Friday, February 17, 2012

About #entertainment, #copyright and #representation

The American entertainment industry is struggling to increase its margins. This is done on the basis of "ownership of the industry". Read this Politico article for an update on how they want to sway your opinion.

There are several things in their approach that upset me. They call Wikipedia a company and by doing this they deny the existence of the community that created the wealth of knowledge embedded in our projects. The Wikimedia Foundation is like them, not an organisation that creates content but an organisation that represent those that do... with one stark difference; it is not business the WMF represents but people.

In the Politico article, it is said that putting the "stars" in the limelight of their campaign may hurt their value. It hurt Metallica in the past and it may hurt others in the future. This is in stark contrast with what happens when content is not an "industrial product". Our community does have people able and willing to explain the value we represent to our world. Its true value can be measured  for instance in our traffic statistics for Wikipedia or in the CD's and books provided to schools all over the world. We do not complain when people reuse the content of our Wikis, we know it increases the number of people our content reaches. When it does, it eventually has more people come to us directly and contribute. The same mechanism works for the industry; the people who are branded as "pirates" spend most on industry produced content.

The RIAA and the MPAA are proud to be American; it is in their name. This begs the question if they represent the industry as a whole or only American companies. When what they propose is implemented, it will affect the Internet negatively and it will have its effects beyond the US border.

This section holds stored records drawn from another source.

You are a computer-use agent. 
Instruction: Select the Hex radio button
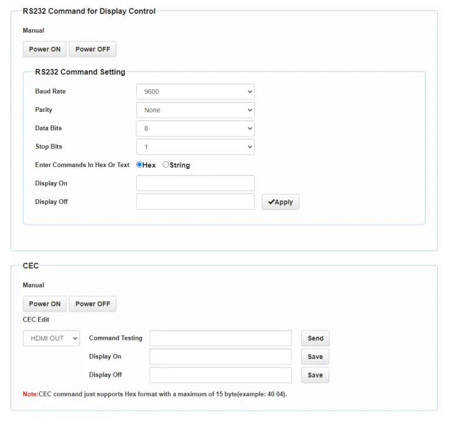(140, 165)
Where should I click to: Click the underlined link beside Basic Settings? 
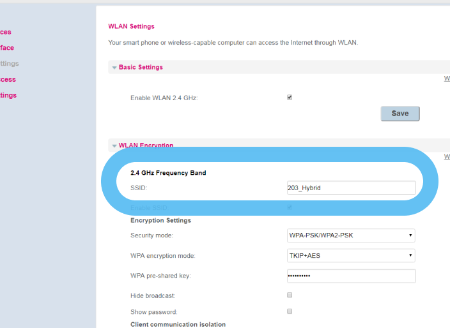447,79
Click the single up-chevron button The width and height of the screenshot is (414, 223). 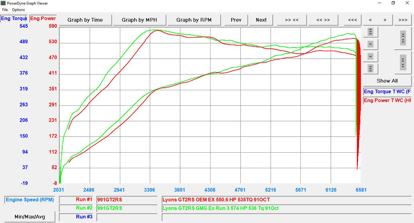pyautogui.click(x=370, y=44)
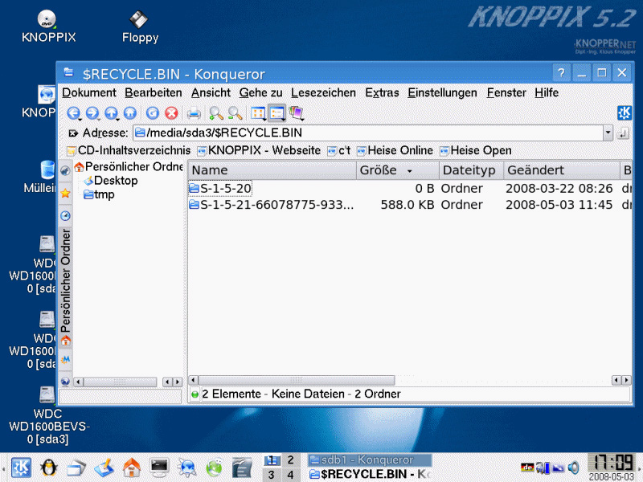Open the Lesezeichen menu
The image size is (643, 482).
pyautogui.click(x=324, y=92)
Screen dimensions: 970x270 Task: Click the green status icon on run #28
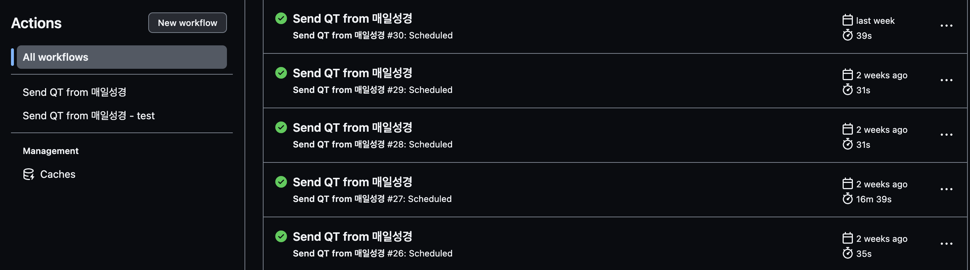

Compare this to the WMF; it is proud to support over 280 language communities. It provides infrastructure to all of them and it will welcome even more people and even more languages. The people it enables are industrious and they provide the world with the quality content they create. They do not need "industry representation" to make it useful or valuable. Sadly it is the distorted message of how industry is represented that makes it necessary to waste time, effort and emotions on what should be a non-issue.